Communication Complexity in Locally Private Distribution Estimation and Heavy Hitters
This work addresses privacy and communication efficiency in data analysis, providing optimal algorithms for distribution and heavy hitter estimation, which is incremental in combining these constraints.
The paper tackles the problem of distribution estimation and heavy hitter estimation under local differential privacy and communication constraints, proposing a sample-optimal scheme for distribution estimation with one-bit communication and showing that Hadamard Response is optimal for heavy hitters, while proving a lower bound on communication bits for heavy hitter estimation without public randomness.

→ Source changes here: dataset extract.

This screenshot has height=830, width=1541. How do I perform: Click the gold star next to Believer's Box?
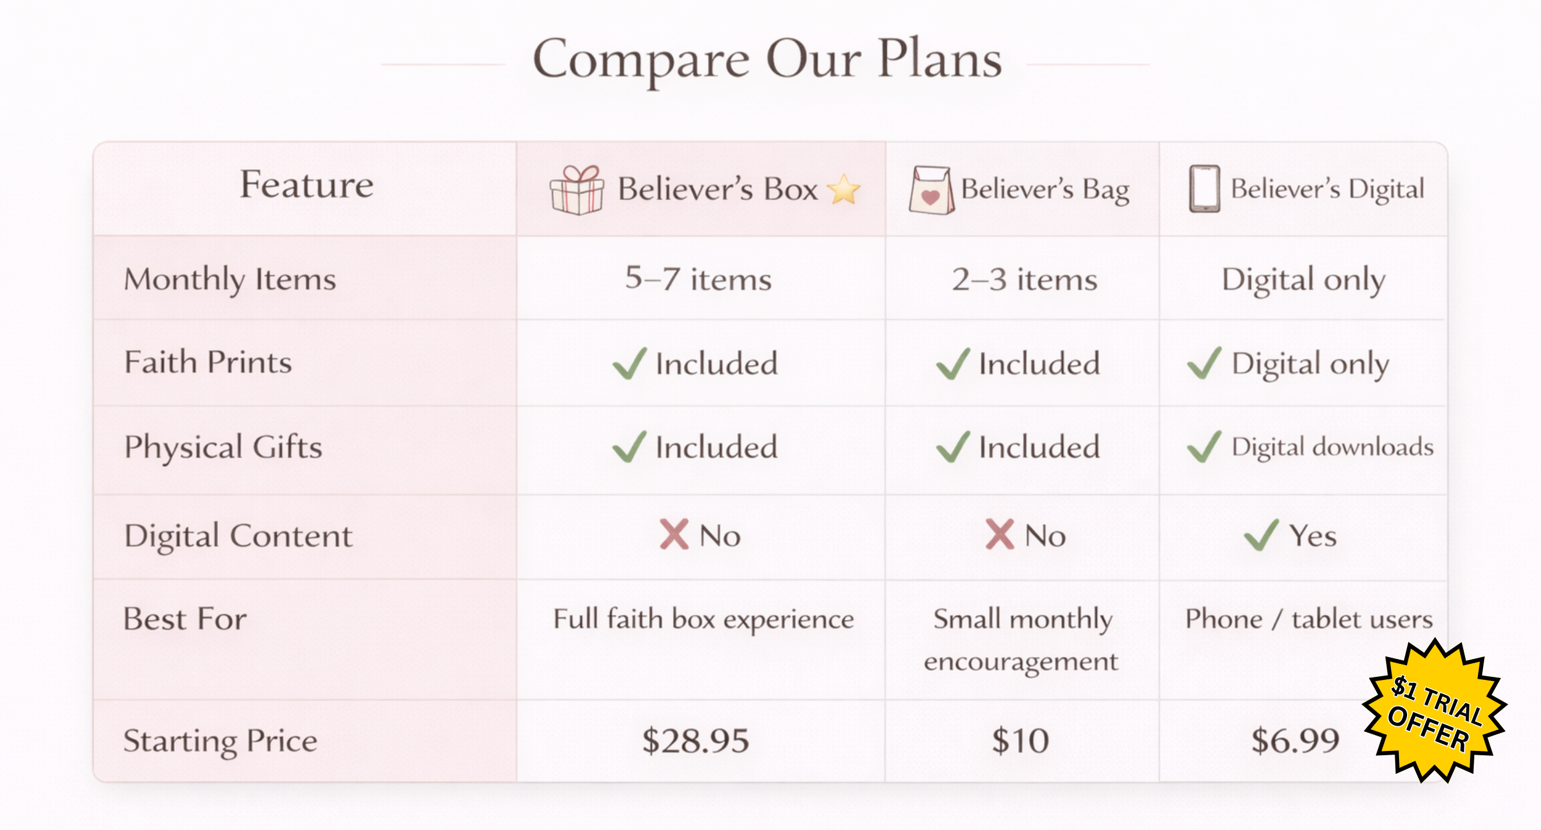point(843,189)
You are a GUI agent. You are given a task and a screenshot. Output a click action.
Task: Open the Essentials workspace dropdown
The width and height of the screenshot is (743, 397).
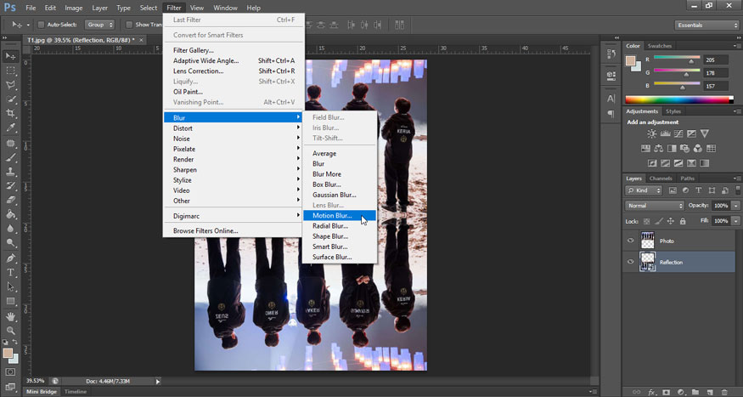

We consider the problems of distribution estimation and heavy hitter (frequency) estimation under privacy and communication constraints. While these constraints have been studied separately, optimal schemes for one are sub-optimal for the other. We propose a sample-optimal $\varepsilon$-locally differentially private (LDP) scheme for distribution estimation, where each user communicates only one bit, and requires no public randomness. We show that Hadamard Response, a recently proposed scheme for $\varepsilon$-LDP distribution estimation is also utility-optimal for heavy hitter estimation. Finally, we show that unlike distribution estimation, without public randomness where only one bit suffices, any heavy hitter estimation algorithm that communicates $o(\min \{\log n, \log k\})$ bits from each user cannot be optimal.